Les deux coréalisatrices ont travaillé 5 ans sur ce film, passant plus d’une centaine d’heures avec chaque protagoniste. Les tournages se sont déroulés à Rome, Paris, Bennington (Vermont), Montréal et Toronto. Les images et les propos qu’elles en ont tirés sont durs et crus. Il n’est pas question ici de fiction, c’est du réel livré très souvent, en temps réel! 

 

Menaces de mort, de viol, de lynchage, les scènes sont, tantôt touchantes, tantôt révoltantes comme celle où la politicienne noire Kiah Morris est interrompue lors d’une conférence de presse par son harceleur, Max Misch, suprémaciste-blanc qui la traque sur les réseaux sociaux. Cette scène est à glacer le sang.

 

 

Les deux cinéastes sont aussi allées en Californie pour filmer Donna Zuckerberg, la sœur du fondateur de Facebook. « L’internet a permis la propagation de la misogynie affirme la spécialiste américaine de sa résidence à Palo Alto, dans la Silicon Valley. C’est un flux constant de haine qui rappelle aux femmes qu’elles n’auront jamais de repos. »

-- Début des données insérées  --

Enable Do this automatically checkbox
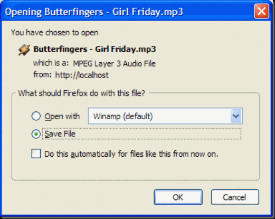 pos(36,154)
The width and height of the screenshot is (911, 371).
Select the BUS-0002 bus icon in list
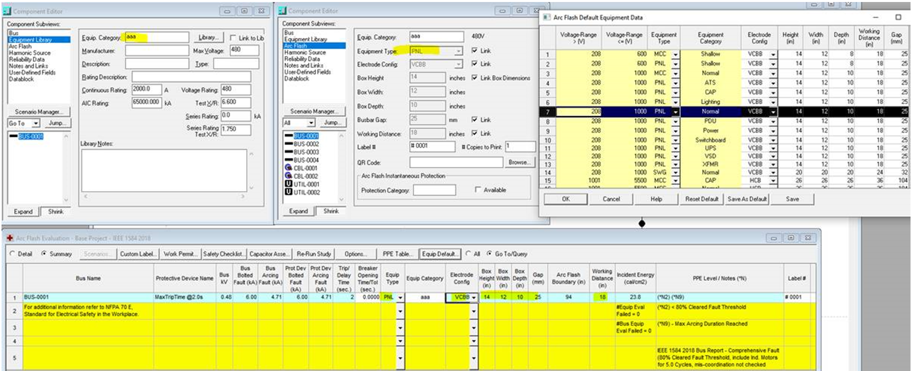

Comment ces femmes qui se sont livrées à cœur ouvert ont-elles réagi au film? « Elles sont toutes immensément touchées, affirme Guylaine Maroist. Souvent, les gens croient à tort que la cyberviolence est virtuelle. Avec ce film, Léa et moi avons voulu montrer qu’elle est bien réelle et qu’elle a un impact énorme dans la vie des femmes. L’enjeu est de taille : il s’agit de la liberté d’expression des femmes. »

Je vous salue salope est à l’affiche de nos salles de cinéma.